[What to produce]: Could you filter the records below and return each line that holds "thêu"?
Record extracts below:
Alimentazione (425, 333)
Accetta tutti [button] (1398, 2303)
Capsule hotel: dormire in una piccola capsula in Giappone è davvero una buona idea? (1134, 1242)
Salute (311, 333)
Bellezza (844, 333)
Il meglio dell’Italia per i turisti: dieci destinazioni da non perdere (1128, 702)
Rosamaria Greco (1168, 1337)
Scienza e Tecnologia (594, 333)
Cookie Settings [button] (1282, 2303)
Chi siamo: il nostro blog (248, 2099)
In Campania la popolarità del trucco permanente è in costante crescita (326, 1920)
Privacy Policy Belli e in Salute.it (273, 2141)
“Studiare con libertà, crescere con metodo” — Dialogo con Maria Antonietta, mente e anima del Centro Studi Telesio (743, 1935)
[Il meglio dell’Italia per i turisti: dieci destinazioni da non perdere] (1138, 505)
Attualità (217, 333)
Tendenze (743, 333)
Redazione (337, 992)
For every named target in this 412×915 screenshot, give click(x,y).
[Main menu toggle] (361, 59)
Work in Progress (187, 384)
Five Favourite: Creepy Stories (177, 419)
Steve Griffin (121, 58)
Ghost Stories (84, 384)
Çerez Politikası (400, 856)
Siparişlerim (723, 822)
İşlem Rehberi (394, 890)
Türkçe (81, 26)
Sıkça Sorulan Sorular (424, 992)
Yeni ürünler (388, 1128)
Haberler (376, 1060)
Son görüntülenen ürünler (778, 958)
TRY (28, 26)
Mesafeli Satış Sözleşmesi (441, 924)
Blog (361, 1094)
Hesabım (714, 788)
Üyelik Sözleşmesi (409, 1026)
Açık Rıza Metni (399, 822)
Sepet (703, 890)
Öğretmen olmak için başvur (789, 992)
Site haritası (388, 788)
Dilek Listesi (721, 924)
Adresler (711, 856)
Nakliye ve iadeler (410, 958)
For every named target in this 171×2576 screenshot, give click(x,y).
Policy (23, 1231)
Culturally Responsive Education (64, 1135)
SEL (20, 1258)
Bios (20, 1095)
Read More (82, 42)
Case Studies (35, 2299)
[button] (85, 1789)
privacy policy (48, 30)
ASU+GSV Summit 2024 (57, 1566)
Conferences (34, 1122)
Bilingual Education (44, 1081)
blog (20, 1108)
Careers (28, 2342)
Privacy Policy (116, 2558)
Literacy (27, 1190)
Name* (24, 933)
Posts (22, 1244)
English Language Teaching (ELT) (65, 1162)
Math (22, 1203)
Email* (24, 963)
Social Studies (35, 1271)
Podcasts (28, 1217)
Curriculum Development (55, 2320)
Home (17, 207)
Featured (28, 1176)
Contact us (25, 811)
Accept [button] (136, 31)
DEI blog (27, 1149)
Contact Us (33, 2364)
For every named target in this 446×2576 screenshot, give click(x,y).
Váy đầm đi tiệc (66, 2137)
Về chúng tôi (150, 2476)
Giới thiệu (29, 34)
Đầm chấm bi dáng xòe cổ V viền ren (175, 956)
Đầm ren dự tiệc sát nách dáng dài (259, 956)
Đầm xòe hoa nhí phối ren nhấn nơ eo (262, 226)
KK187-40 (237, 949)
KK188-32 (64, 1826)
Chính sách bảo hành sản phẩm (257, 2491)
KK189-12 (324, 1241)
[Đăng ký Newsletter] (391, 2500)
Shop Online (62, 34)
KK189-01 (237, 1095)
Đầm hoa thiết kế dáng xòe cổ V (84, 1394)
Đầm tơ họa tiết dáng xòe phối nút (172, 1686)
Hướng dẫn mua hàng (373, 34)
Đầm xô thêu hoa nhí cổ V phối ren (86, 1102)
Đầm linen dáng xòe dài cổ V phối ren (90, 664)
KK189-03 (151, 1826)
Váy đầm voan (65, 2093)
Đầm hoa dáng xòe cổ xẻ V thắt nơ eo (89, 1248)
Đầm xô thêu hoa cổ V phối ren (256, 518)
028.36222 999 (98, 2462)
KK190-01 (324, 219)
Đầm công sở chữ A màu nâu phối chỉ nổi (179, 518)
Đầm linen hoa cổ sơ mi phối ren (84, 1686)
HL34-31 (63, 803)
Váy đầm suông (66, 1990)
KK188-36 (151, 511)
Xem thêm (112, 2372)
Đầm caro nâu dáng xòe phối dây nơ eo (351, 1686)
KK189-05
End of Record extracts.
[Solution to this exercise]:
Đầm xô thêu hoa nhí cổ V phối ren (86, 1102)
Đầm xô thêu hoa cổ V phối ren (256, 518)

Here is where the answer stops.